Interdicting Halloween wars section
Halloween Wars is an American reality competition series from Super Delicious, the production company that also produces Cupcake Wars and Cake Wars. It premiered on October 2, 2011, on Food Network and it runs over the course of four weeks in October annually. Halloween wars section
Interdicting Halloween wars section
Halloween Wars is an American reality competition series from Super Delicious, the production company that also produces Cupcake Wars and Cake Wars. It premiered on October 2, 2011, on Food Network and it runs over the course of four weeks in October annually.
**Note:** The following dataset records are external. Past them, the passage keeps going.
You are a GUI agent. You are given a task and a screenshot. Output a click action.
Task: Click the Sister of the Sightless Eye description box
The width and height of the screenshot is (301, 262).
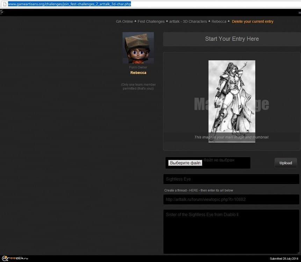point(231,231)
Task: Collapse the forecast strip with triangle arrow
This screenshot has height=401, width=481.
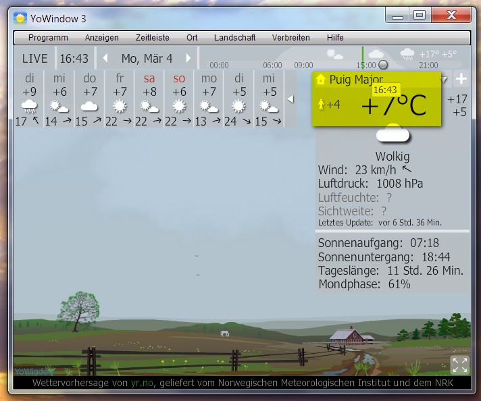Action: [290, 99]
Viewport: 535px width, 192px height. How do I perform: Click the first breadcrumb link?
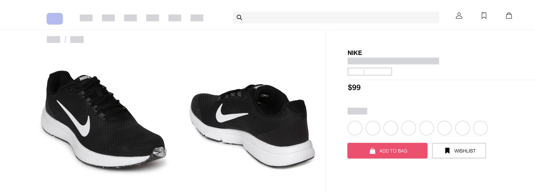(54, 40)
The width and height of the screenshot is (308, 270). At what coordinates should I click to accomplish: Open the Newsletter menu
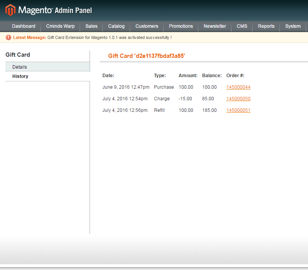pyautogui.click(x=215, y=26)
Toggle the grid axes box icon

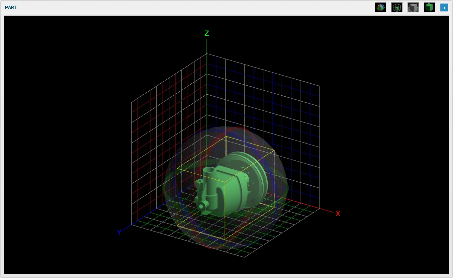point(397,7)
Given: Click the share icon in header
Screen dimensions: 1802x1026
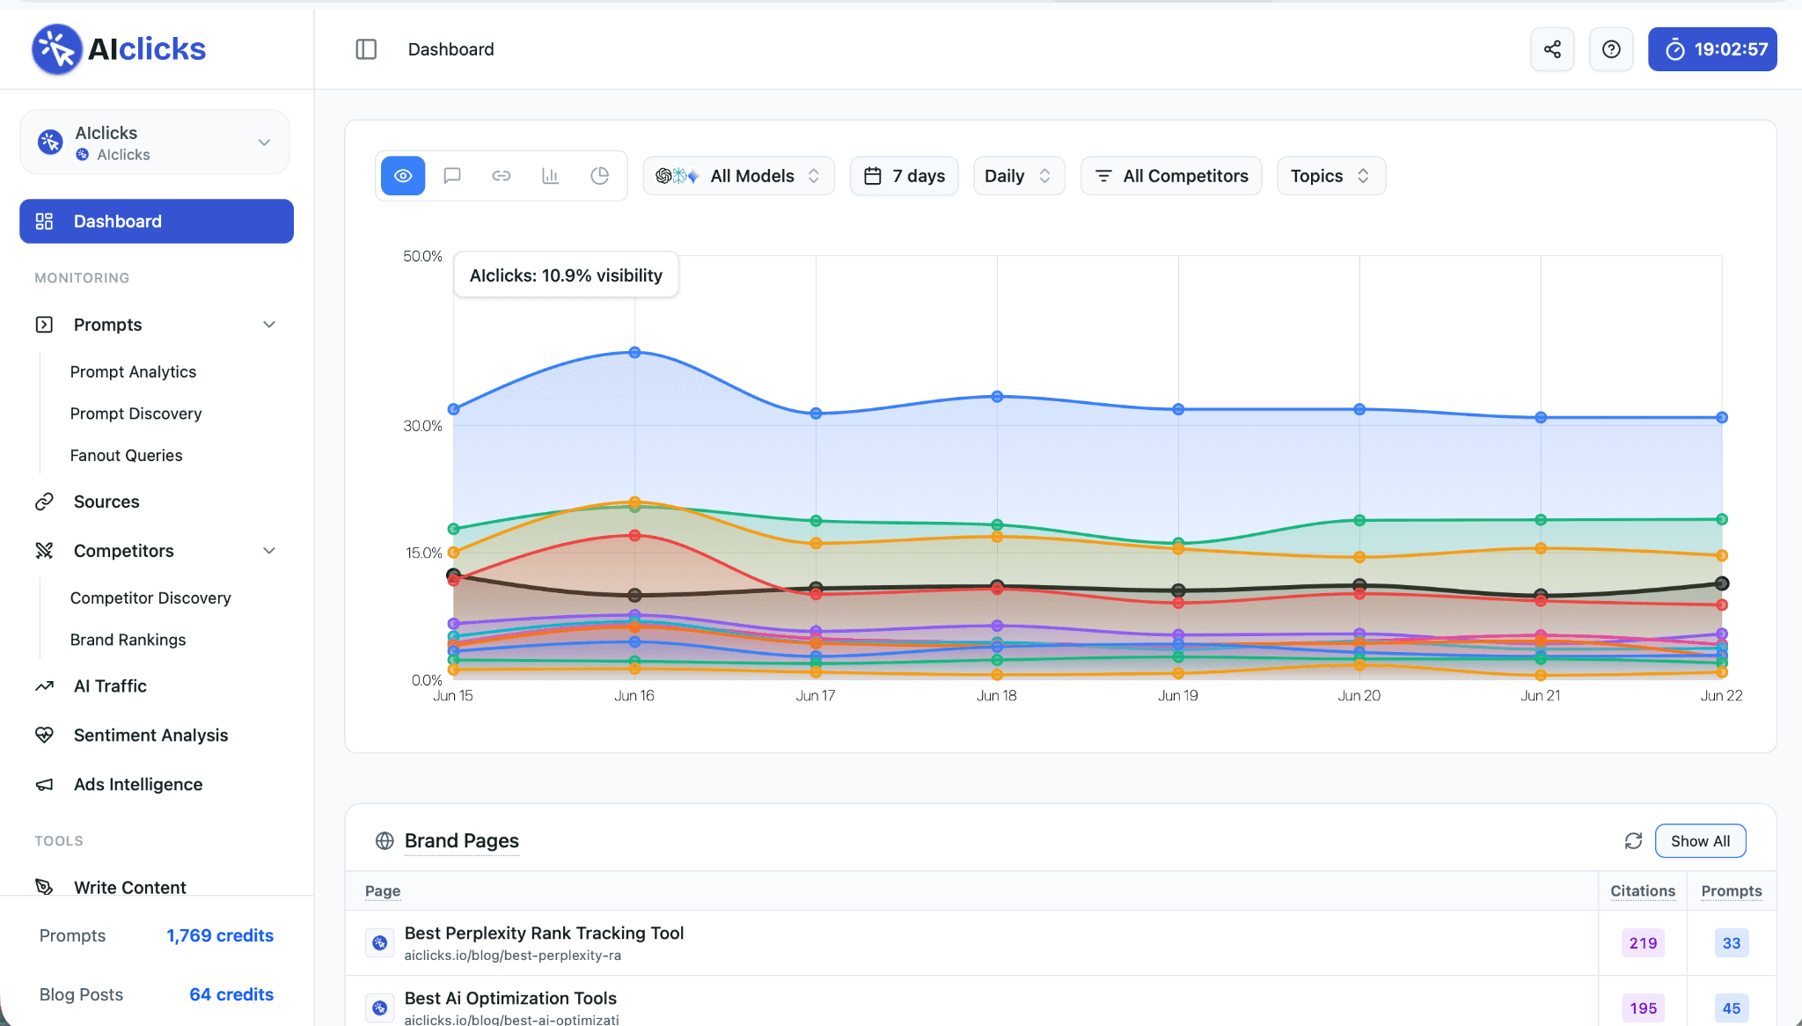Looking at the screenshot, I should [x=1552, y=49].
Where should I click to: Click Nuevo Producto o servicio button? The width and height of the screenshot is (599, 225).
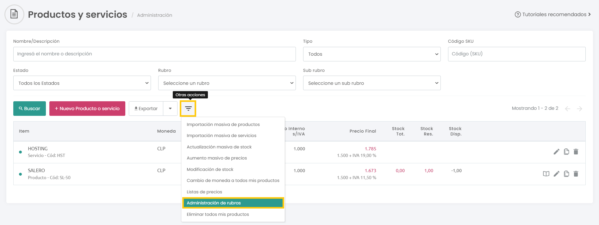[x=87, y=109]
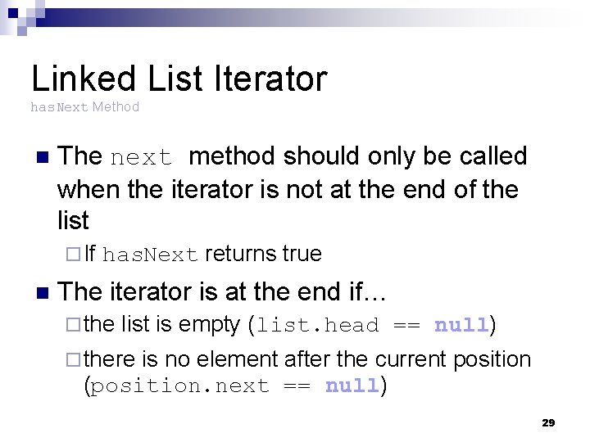The height and width of the screenshot is (442, 590).
Task: Click the 'Linked List Iterator' title
Action: click(x=179, y=79)
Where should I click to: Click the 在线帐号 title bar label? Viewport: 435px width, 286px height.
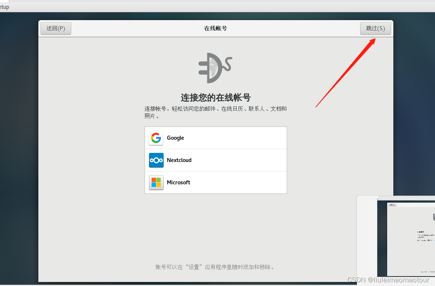(215, 28)
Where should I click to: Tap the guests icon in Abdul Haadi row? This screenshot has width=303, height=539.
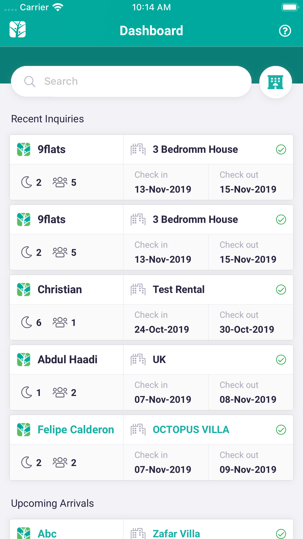point(60,392)

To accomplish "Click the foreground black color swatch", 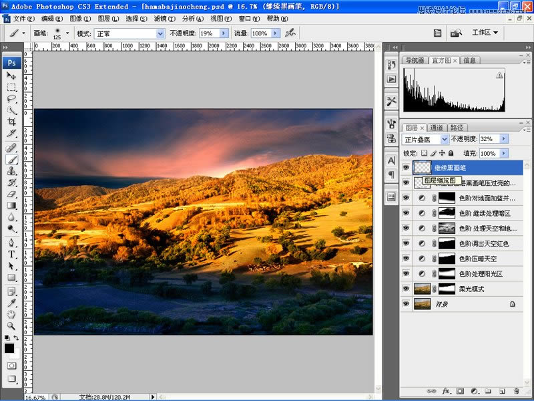I will pyautogui.click(x=9, y=348).
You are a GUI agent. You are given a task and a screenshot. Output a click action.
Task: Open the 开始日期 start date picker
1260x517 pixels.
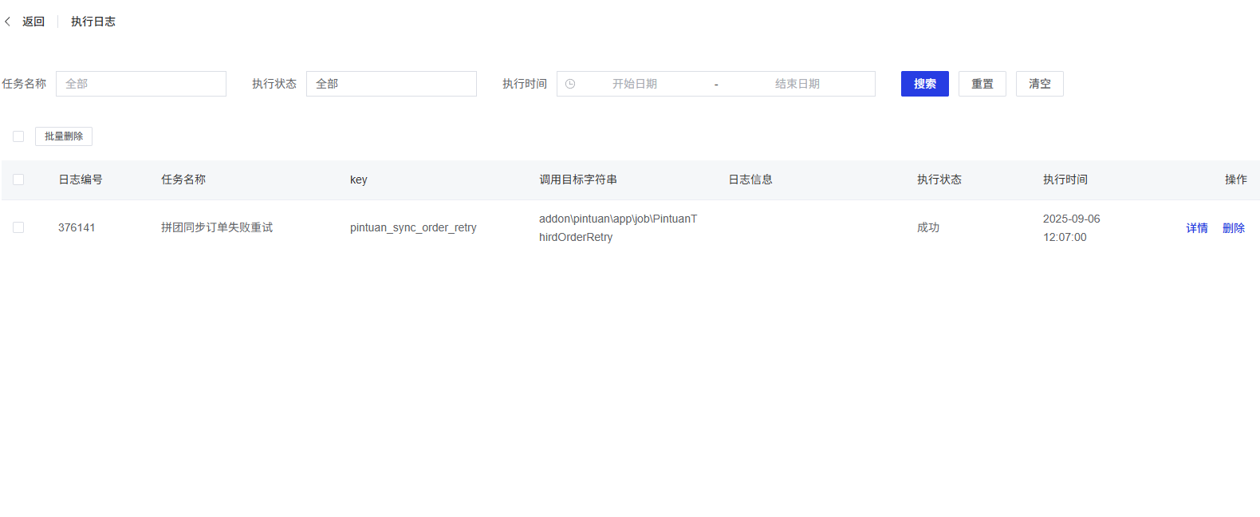(x=635, y=84)
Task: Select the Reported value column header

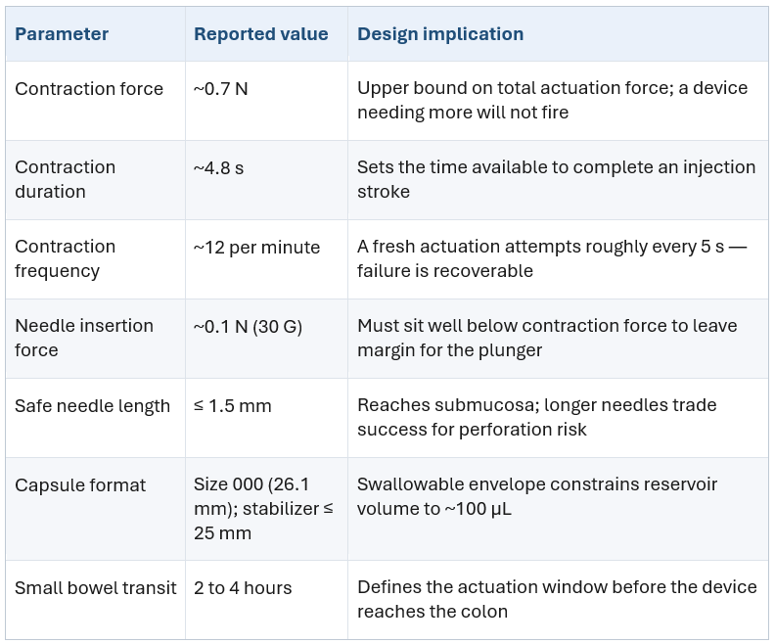Action: coord(261,34)
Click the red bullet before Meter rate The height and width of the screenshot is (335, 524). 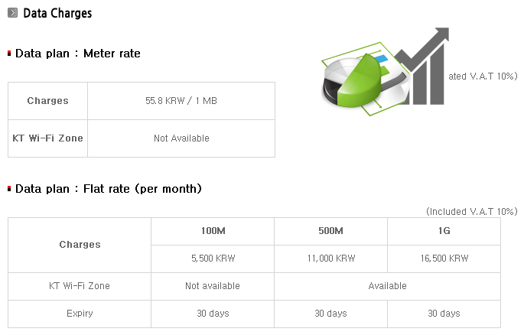pyautogui.click(x=9, y=54)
Halloween wars section
Interdicting of Halloween wars section

Interdicting Halloween wars section

Interdicting Halloween wars section

Judges 
There are three judges in the series, with two of them serving as permanent judges in seasons 1-10. Throughout the series award-winning cake artist Shinmin Li served as permanent judge. Hollywood conceptual artist Miles Teves was the second judge in season 1. Actor and award-winning special effects artist Tom Savini was the second judge in season 2. Emmy-nominated SFX make-up artist Brian Kinney was the second judge in seasons 3–5. Writer/director of Child's Play, Don Mancini joined Shinmin in season 6. Director and effects artist Todd Tucker was the male judge in seasons 7–10. Starting in season 11, Food Network Star winners Aarti Sequeira and Eddie Jackson both served as permanent judges along with Shinmin.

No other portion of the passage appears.